Fats are macronutrients. This means they are nutrients that we consume in large amounts and give us energy. Of the 3 macronutrients – proteins, carbohydrates and fats – fats have the least impact on blood glucose and therefore, on insulin production. Insulin is a fat storage hormone, so it’s best to keep it in check.
Many recent studies have been published that confirm saturated fat is not the evil nutrient it has been portrayed to be. These studies found that there really is no link between saturated fat consumption and heart disease. This includes a review of 21 studies with a total of 347,747 participants, published in 2010. The conclusion: there is absolutely no association between saturated fat and heart disease.
Another review published in 2014 looked at data from 76 studies (both observational studies and controlled trials) with a total of 643,226 participants. They found no link between saturated fat and heart disease. This means that saturated fats can still be consumed in a healthy diet, in equal if not higher quantities than the other nutrients.
Coconut is a food that we consume fairly regularly over at Nourished Minds – either as coconut oil or coconut flakes. Around 50% of the saturated fat in coconut comes from Medium Chain Triglycerides (also known as MCT’s).
The benefits of MCTs as opposed to other types of saturated fats include the following:
• MCTs are more rapidly absorbed by the body and more quickly metabolized (burned) as fuel.
• MCTs are very efficiently converted into fuel for immediate use by organs and muscles.
• MCTs have anti-aging properties such as promoting the development of ketones which is good for the aging brain.
In a study involving a group of obese women on a restricted diet, researchers noted that insulin profiles improved when MCTs comprised 24 percent of total consumed calories. That is quite almost a quarter of total daily calories.
MCTs have also been shown to suppress appetite. Which is great for anyone attempting to lower their intake of total calories.

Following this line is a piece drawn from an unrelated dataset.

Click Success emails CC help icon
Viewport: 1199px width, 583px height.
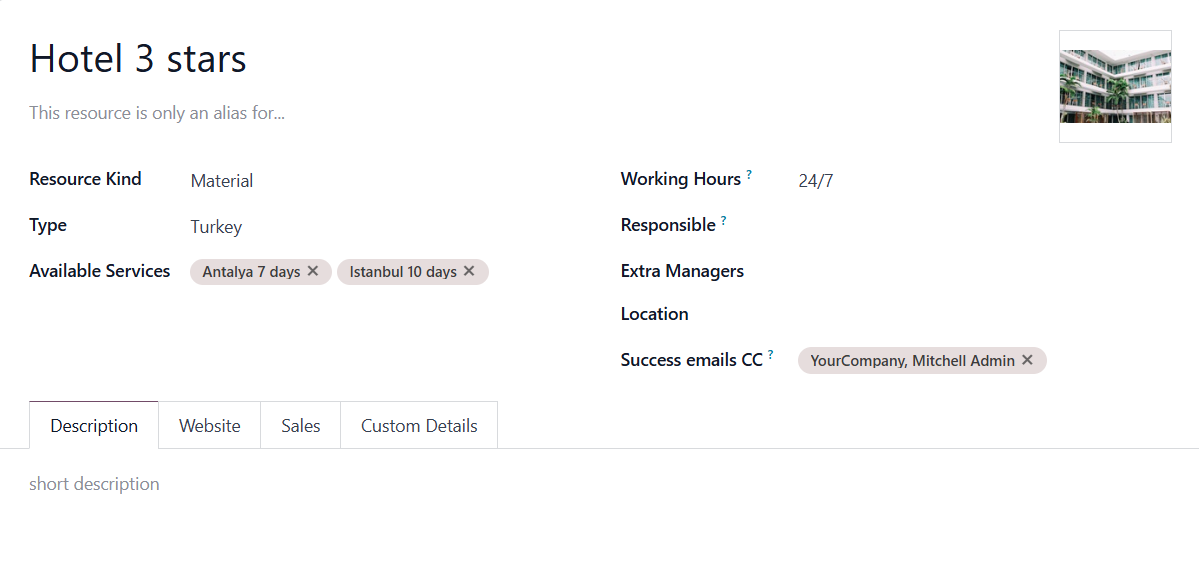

In one 14-day study, six healthy male volunteers were allowed unlimited access to one of three diets: a low MCT diet, a medium MCT diet, and a high MCT diet. Caloric consumption was significantly lower on the high MCT diet. The researchers noted that substituting MCTs for other fats in a high-fat diet “can limit the excess energy intakes and weight gain produced by high-fat, energy-dense diets.
The moral of the story is that you don’t need to be afraid of saturated fats. You should be more wary of manufactured and highly processed fats such as margarine, canola oil and vegetable oil.